Background
Postoperative nausea and vomiting (PONV) is frequent after bariatric surgery. We hypothesized that when compared with a volatile-based technique incorporating propofol infusions, the need for rescue antiemetics would be reduced by the use of two strategies: 1) the addition of dexmedetomidine infusions, and 2) the avoidance of opioid and volatile anesthetics, and that this reduction would be observed in the PACU following PACU discharge.
Methods
In this retrospective observational study we included patients undergoing bariatric surgery from 2018–2022 who received one of three anesthetic strategies: 1) volatile anesthetic and propofol infusion (VOL + PROP), 2) VOL + PROP with the addition of dexmedetomidine (DEX), or 3) opioid-sparing total intravenous anesthesia (PROP + DEX). Inverse probability of treatment weighting analysis determined the association between the need for rescue-antiemetics in the PACU following PACU discharge.
Results
332 patients received VOL + PROP, 354 VOL + PROP + DEX, and 166 PROP + DEX. PROP + DEX received fewer rescue antiemetics in PACU compared to VOL + PROP (11% vs 24%, P = 0.002), and VOL + PROP + DEX fewer compared to VOL + PROP (16% vs 24%, P = 0.023).

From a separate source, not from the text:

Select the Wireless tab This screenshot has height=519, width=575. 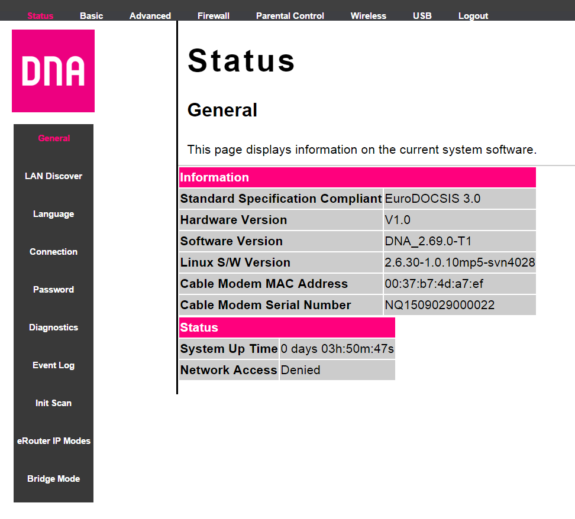[x=368, y=16]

This differential effect was limited to PACU stay; antiemetic use increased across all groups following PACU discharge until midnight (ranging from 38–46% across groups, P = 0.71) and through the first postoperative day (ranging from 47–57%, P = 0.20).
Conclusions
The benefit associated with two PONV prevention strategies, the addition of dexmedetomidine infusion or avoidance of opioid and volatile anesthetics, did not persist after PACU discharge. These findings highlight the challenge of PONV on postoperative wards, and the need for a novel multimodal team approach to mitigate this complication.